Géneros: Fantasia Urbana

Já há algum tempo que o blogue não tem uma atualização devido, principalmente, à vida, que se intromete das formas mais terríveis nos nossos hobbies.

Por isso, com os livros lidos e as respetivas opiniões a formarem uma pilha cada vez maior, decidi que era tempo de escrever novamente uma pequena opinião.

A opinião sobre o segundo livro da série “Alex Price”, não será muito pormenorizada porque já li alguns livros depois deste e a história não é propriamente memorável.

Poderão ter (ou não) reparado que ando a ler muita fantasia urbana; isto deve-se principalmente ao facto de ter, em tempos, comprado muitos livros deste género e, como quero começar a ler o que tenho nas estantes, como é natural, este é um género que irei ler muito nos próximos tempos (ou até me fartar).

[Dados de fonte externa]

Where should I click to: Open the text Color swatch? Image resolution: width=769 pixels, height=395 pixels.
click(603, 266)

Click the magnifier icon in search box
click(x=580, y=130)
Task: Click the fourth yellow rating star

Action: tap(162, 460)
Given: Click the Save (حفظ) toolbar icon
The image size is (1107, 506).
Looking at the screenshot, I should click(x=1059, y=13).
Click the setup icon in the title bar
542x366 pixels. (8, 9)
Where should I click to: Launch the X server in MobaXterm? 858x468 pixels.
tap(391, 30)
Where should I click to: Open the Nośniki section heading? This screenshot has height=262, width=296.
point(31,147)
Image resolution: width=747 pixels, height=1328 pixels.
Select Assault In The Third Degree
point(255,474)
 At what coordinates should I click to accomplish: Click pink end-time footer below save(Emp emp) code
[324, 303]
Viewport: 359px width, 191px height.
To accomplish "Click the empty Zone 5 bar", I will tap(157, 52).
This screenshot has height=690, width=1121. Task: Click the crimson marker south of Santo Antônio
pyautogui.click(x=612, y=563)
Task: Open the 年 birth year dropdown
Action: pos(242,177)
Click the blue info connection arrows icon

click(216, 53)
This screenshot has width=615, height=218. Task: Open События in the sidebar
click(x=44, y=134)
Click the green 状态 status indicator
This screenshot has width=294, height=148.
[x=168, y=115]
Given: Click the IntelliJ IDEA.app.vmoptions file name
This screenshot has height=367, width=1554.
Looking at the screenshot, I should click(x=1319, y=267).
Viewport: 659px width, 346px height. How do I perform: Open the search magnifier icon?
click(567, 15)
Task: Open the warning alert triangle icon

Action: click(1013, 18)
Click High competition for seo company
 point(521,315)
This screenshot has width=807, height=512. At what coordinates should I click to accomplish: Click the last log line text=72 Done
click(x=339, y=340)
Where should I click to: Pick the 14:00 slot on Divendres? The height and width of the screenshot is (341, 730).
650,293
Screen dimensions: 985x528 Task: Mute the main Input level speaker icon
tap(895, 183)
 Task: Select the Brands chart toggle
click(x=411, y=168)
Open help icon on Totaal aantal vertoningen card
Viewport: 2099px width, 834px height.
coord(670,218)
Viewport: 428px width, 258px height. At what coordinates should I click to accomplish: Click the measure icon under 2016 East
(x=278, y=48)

Mas voltando ao livro… Grave Dance, apesar de ter sido uma leitura rápida e compulsiva, não foi exatamente original e já não me lembro bem do que se passou, exceto que Alex, a nossa heroína, recebeu mais um “power-up” bastante previsível enquanto tenta resolver um mistério relacionado com um assassino que deixa apenas os pés esquerdos das suas vítimas como prova.

O mistério é interessante, mas é bastante óbvio que a sua relevância e desenvolvimento, a sua existência no livro servem o propósito de fazer com que Alex se embrenhe mais no mundo dos fae, raça sobrenatural da qual ela descobriu recentemente que faz parte.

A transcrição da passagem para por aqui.